I never know what to expect from you
That is what makes you a very good writer.

Gert

 Comment Written 11-Dec-2011


reply by the author on 11-Dec-2011
    I think that's a compliment. Thank you for the kind review.
reply by Gert sherwood on 11-Dec-2011
    You are very welcome
    Gert
Comment from adewpearl
Excellent
Not yet exceptional. When the exceptional rating is reached this is highlighted

Anna struggled to carry Michael, the walker, and drug the vacuum - drag
You depict well how Anna is never quite secure, always waiting for the other shoe to drop. You also depict well how no matter how hard a mother tries to do everything right, it is extremely difficult to do everything perfectly. So many accidents befall children with perfectly conscientious mothers. Brooke

 Comment Written 11-Dec-2011


reply by the author on 11-Dec-2011
    I received a four because I had too many irrelevant descriptions.

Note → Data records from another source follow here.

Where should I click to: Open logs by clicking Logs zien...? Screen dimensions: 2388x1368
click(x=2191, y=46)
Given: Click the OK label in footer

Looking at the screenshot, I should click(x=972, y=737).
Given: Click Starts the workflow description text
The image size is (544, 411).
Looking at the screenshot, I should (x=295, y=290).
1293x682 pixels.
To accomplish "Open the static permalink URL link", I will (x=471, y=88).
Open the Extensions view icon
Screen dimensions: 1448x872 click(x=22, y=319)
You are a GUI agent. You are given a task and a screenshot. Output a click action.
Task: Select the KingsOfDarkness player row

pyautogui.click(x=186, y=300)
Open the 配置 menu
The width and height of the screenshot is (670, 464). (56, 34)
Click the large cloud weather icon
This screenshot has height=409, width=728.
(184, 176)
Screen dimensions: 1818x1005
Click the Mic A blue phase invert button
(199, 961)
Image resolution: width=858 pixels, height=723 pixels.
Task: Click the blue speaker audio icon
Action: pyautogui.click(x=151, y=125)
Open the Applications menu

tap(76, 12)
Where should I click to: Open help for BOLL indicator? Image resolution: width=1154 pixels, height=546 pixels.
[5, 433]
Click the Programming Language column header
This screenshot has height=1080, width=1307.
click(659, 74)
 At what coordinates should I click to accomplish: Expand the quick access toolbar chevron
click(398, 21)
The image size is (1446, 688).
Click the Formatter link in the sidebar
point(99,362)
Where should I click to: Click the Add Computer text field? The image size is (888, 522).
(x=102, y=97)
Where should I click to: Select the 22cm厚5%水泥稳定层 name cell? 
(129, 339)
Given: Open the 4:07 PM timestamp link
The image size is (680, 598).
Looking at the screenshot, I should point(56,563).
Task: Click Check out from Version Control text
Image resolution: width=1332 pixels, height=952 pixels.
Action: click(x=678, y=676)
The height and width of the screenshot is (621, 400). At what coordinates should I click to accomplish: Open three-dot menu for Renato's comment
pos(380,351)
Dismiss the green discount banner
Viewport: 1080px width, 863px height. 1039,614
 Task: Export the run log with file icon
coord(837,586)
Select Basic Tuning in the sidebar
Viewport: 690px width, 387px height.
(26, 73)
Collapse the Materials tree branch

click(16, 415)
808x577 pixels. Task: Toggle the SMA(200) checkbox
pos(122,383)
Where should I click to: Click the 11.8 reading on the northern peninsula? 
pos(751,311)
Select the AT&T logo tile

Do you think I do? I am worried about it. I will take care of the error. I appreciate your kind review.
reply by adewpearl on 11-Dec-2011
    The first novel I read on this site was Margaret's book about coal miners - I would praise her descriptive detail of setting and one or two reviewers would tell her to prune the same detail and cut to the chase. That kind of thing is a matter of personal preference.
reply by the author on 11-Dec-2011
    okay, I thought I had it trimmed at tight as I could and still show Anna as a caring, but nervous mother.